Material shown below:

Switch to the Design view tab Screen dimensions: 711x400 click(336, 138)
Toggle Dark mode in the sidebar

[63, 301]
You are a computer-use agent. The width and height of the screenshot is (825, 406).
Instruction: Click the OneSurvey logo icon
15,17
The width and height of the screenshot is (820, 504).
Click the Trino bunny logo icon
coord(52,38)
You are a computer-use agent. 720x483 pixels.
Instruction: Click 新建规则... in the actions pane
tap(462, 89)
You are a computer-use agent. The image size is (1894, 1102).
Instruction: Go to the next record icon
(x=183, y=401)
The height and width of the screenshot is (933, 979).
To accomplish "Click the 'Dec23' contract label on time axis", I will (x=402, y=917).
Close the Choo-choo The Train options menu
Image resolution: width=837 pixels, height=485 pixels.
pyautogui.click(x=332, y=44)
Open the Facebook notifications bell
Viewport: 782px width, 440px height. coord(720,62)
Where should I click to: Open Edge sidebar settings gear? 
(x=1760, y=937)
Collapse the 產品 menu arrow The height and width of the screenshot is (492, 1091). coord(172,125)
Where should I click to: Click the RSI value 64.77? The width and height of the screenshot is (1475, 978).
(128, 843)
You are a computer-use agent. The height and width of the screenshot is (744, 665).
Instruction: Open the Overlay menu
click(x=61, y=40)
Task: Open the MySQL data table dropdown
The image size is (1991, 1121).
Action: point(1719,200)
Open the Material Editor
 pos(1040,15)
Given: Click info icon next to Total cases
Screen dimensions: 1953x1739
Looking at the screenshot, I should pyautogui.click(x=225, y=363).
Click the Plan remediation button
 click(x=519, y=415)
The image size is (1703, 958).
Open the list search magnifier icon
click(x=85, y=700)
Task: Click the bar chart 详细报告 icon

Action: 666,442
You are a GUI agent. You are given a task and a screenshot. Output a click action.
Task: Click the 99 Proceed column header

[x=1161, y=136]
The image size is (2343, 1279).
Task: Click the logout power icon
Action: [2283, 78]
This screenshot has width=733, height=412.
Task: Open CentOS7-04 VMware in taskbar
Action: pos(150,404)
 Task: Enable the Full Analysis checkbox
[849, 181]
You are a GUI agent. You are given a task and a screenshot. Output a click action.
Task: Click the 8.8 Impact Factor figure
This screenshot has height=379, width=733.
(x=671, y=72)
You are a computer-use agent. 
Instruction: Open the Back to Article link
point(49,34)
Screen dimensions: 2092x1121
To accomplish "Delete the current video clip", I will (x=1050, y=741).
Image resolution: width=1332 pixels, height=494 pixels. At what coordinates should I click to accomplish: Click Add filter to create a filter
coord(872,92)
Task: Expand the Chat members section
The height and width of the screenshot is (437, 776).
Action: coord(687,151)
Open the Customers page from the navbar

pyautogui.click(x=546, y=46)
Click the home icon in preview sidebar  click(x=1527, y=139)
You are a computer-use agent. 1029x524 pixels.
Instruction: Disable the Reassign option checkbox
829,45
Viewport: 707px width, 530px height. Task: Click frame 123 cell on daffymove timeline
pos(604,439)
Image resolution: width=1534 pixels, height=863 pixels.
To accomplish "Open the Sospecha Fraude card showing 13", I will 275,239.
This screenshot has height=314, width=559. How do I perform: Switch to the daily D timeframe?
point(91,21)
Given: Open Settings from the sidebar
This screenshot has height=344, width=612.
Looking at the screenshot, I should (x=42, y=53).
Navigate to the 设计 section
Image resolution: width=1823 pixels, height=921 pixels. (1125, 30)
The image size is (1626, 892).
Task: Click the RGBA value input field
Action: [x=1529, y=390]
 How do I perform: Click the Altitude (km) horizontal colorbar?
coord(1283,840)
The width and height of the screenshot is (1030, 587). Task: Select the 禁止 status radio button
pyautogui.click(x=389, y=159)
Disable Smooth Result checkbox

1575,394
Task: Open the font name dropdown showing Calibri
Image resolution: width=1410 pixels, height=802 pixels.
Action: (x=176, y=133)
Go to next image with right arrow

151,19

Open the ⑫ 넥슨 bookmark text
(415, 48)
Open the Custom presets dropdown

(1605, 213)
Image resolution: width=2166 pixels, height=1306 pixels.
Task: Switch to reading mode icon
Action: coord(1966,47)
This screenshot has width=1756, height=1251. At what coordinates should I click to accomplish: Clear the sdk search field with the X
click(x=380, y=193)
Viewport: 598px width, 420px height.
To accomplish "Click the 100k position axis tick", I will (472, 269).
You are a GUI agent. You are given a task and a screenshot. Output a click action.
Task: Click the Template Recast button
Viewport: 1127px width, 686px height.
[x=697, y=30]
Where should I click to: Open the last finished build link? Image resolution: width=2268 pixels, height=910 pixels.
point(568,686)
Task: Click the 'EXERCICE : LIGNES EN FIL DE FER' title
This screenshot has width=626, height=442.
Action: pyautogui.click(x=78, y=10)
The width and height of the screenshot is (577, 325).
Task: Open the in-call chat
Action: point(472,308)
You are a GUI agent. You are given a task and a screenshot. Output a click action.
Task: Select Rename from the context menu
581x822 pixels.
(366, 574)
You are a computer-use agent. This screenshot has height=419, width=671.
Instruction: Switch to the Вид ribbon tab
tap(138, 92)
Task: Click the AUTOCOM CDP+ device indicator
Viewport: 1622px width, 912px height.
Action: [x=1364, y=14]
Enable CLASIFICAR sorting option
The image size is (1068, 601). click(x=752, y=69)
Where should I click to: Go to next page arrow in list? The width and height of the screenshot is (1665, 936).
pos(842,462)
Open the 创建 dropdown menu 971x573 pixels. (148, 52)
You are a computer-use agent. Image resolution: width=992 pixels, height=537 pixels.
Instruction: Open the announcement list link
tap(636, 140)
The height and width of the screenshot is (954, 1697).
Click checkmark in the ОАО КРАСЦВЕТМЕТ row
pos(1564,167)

End of Material shown.

About this exercise
Out of the material above, output word for word the line with "Click the Trino bunny logo icon", the line with "The height and width of the screenshot is (933, 979).", and all lines between them, with nothing else.

Result for this exercise
Click the Trino bunny logo icon
coord(52,38)
You are a computer-use agent. 720x483 pixels.
Instruction: Click 新建规则... in the actions pane
tap(462, 89)
You are a computer-use agent. The image size is (1894, 1102).
Instruction: Go to the next record icon
(x=183, y=401)
The height and width of the screenshot is (933, 979).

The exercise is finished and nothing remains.